Adding internet connectivity to household items are an easy way to smarten up regular appliances. Unfortunately, that may open up other smart devices around them to hackers, as one casino recently found out.

Nicole Eagan, CEO of the cybersecurity company Darktrace, revealed on Thursday that a casino was once hacked through a smart thermometer in the lobby fish tank. During a panel at the Wall Street Journal CEO Council in London, Eagan recounted exactly what the hackers went after.

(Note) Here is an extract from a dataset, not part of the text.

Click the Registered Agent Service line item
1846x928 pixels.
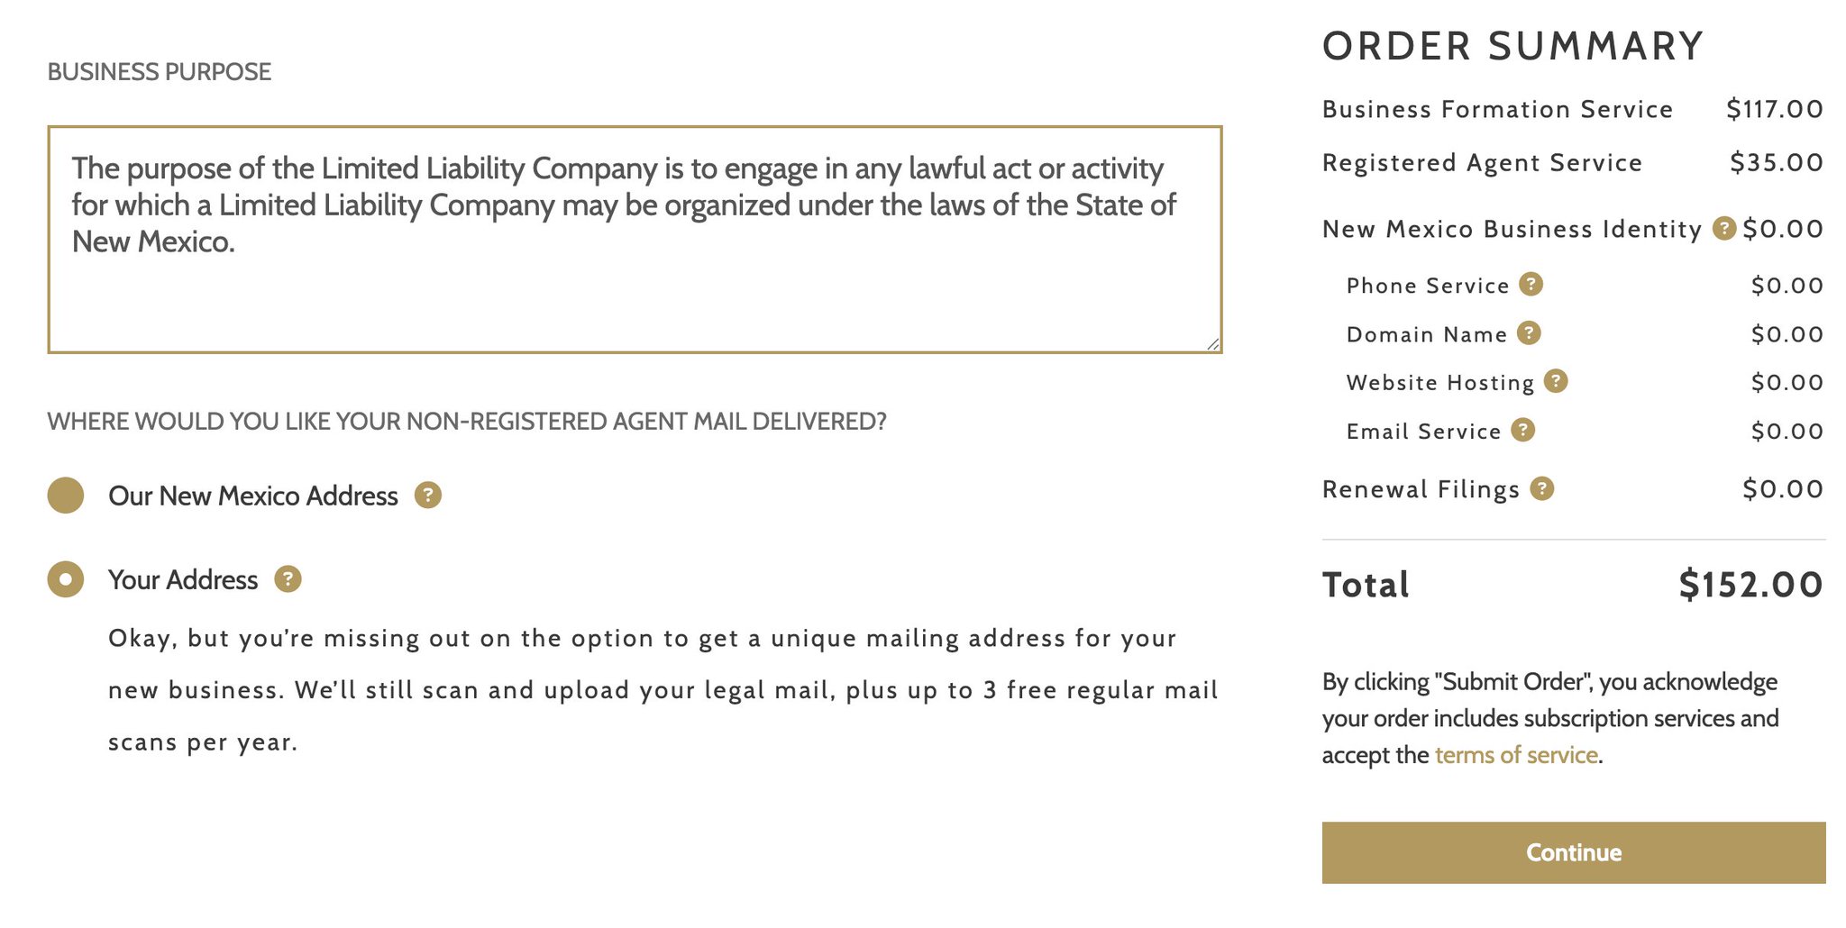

“The attackers used that to get a foothold in the network,” Eagan said, according to Business Insider. “They then found the high-roller database and then pulled that back across the network, out the thermostat and up to the cloud.”

Eagan withheld both the name of the casino and brand of thermometer that was used.

This isn’t the first time smart devices have betrayed buyers. Cnet reported Monday that Russian spies have been “looking for vulnerabilities in routers” as a potential tool for future attacks. Here in the U.S., the CIA used Samsung TVs to spy on their owners; Amazon Echos have been susceptible to randomly laughing at their owners.

But sometimes the hacks are more sweeping. Prior to a security update in September, LG’s SmartThinkQ mobile app and cloud application was susceptible to a vulnerability called HomeHack. If exploited, hackers could have gained control of any LG device or appliance connected to the account, such as dishwashers, air conditioners, washing machines and the company’s robot vacuum cleaner. Nearly 1 million home devices were at risk, NBC reported.

In many cases, hacking a smart home device is as simple as doing a Google search for the brand’s default password.

WSJ CEO Council panelist Robert Hannigan, who ran the British digital spying agency Government Communications Headquarters from 2014 to 2017, noted similar vulnerabilities in other “internet of things” devices.

“I saw a bank that had been hacked through its CCTV cameras because these devices are bought purely on cost,” Hannigan said.

Most owners of smart home gadgets aren’t running a casino, but protecting users’ privacy should be everyone’s first priority. No device is infallible, but there are simple steps users can take to protect themselves. For example, MarketWatch recommends the use of two-factor authentication and malware protection. Using strong passwords and keeping your software updated can also help you stay safe from hackers, according to MentalFloss.

The smartest move, however, may be to opt for dumb devices — no hacker can break into a thermometer that isn’t digital in the first place.